**What you need to do**
Which lines of the entries contain the word "thumbnail"? Please list them.
-.-.-
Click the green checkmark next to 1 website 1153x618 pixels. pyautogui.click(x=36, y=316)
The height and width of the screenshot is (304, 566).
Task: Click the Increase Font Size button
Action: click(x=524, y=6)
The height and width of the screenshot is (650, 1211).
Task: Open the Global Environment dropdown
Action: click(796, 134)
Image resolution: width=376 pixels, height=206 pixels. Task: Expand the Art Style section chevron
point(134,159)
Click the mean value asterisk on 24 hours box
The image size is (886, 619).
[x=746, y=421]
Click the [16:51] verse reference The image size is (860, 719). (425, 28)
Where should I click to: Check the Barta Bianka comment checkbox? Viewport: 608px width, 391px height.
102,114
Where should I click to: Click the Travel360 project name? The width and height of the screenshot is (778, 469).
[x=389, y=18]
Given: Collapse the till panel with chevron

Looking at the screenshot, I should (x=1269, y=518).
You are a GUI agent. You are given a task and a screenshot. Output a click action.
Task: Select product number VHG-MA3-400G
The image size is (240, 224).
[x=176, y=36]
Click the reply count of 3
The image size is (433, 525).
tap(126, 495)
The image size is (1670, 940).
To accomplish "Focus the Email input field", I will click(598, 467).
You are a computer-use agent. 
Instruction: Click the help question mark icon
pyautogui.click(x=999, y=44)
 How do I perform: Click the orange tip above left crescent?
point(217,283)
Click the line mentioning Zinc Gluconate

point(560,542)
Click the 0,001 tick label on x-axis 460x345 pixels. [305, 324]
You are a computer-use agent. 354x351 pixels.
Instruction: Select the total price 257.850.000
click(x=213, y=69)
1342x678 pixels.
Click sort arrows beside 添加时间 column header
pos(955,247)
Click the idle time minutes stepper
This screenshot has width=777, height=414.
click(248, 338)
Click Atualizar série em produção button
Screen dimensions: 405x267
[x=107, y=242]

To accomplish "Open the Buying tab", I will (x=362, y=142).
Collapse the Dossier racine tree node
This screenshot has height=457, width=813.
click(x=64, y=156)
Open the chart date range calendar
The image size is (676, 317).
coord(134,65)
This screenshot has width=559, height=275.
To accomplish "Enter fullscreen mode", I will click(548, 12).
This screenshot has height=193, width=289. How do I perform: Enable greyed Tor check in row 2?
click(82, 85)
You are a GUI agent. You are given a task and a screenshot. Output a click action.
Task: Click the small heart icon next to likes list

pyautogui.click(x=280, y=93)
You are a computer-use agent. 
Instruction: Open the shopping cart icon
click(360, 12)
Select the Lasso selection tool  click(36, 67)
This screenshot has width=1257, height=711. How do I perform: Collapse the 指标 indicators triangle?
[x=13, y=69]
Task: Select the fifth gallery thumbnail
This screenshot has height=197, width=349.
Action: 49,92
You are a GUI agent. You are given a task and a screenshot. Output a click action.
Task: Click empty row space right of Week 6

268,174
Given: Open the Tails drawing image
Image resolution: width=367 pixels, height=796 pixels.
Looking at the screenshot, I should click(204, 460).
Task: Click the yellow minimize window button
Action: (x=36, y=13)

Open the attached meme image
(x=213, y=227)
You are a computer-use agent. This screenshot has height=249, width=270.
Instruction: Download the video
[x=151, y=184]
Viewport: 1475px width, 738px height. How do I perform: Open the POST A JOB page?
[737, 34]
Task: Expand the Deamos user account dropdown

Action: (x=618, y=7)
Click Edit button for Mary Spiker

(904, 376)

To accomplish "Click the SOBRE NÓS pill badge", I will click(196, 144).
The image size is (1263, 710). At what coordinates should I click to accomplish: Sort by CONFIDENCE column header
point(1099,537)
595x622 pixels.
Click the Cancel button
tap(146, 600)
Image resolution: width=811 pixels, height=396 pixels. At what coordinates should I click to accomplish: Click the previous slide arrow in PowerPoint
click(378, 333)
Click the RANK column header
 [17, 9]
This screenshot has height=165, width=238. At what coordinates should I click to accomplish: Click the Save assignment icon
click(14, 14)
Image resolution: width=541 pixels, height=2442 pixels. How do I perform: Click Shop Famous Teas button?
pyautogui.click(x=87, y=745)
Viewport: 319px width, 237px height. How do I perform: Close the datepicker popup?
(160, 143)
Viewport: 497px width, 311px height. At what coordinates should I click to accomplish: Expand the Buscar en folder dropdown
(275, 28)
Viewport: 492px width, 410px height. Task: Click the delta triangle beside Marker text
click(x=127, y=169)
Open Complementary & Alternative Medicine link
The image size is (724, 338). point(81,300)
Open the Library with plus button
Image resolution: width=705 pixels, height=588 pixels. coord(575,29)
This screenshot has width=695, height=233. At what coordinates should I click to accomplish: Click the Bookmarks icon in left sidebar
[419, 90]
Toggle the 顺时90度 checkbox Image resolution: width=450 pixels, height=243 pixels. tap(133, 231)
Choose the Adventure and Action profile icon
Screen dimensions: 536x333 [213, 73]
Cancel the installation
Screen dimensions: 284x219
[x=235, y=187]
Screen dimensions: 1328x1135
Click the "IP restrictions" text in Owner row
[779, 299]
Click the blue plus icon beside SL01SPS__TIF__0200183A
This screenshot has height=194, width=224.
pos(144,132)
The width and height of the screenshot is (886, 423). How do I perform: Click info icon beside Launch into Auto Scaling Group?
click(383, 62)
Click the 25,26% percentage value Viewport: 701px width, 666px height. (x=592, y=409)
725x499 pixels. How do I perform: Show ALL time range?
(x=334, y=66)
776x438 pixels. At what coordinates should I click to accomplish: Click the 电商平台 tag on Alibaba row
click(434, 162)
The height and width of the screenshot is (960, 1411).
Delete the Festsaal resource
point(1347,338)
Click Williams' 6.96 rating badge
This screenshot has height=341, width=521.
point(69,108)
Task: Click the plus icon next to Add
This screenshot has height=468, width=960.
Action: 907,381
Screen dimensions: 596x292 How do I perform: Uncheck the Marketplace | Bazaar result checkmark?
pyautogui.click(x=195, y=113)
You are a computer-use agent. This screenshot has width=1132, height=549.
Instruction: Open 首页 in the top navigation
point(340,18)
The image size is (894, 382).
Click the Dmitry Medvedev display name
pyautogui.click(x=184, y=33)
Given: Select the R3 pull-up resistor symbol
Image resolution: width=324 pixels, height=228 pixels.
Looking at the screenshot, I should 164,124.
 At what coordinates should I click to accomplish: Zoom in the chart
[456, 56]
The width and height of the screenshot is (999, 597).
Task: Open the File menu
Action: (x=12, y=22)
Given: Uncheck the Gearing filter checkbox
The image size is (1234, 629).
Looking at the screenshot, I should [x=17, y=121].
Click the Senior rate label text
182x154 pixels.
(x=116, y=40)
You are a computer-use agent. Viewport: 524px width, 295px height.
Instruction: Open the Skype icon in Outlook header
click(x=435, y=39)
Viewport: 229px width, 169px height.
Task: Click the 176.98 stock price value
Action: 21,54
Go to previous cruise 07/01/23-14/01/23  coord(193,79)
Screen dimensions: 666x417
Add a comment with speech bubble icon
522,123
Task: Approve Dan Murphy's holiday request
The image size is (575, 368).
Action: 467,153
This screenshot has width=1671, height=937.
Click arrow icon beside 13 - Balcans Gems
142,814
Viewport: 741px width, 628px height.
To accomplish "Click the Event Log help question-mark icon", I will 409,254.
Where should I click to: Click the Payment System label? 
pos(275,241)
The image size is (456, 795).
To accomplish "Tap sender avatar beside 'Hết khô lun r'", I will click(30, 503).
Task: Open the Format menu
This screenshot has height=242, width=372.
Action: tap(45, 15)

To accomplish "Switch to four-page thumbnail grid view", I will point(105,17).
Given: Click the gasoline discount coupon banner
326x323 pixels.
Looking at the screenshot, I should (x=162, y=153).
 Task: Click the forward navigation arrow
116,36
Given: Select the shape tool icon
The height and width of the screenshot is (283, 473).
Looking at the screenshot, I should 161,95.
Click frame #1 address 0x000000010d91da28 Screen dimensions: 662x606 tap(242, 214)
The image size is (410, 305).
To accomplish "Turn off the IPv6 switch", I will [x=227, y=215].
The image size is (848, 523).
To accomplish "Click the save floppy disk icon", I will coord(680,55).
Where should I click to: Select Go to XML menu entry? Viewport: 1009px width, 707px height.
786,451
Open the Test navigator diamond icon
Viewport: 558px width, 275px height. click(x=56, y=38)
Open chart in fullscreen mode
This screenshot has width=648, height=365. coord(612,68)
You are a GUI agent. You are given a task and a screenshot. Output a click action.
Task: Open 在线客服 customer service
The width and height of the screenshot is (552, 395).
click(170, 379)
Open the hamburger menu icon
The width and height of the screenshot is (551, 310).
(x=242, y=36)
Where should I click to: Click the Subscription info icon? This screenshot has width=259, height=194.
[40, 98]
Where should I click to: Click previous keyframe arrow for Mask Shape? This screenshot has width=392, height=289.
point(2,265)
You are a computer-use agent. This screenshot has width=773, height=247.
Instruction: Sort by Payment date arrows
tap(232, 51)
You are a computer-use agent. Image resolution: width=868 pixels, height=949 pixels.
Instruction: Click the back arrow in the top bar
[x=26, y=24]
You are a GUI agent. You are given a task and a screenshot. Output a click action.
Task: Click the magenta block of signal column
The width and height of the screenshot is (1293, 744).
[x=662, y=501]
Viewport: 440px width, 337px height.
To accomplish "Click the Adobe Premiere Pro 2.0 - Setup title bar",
-.-.-
**Answer space**
Task: Select the fifth gallery thumbnail
To accomplish "Switch to four-page thumbnail grid view", I will point(105,17).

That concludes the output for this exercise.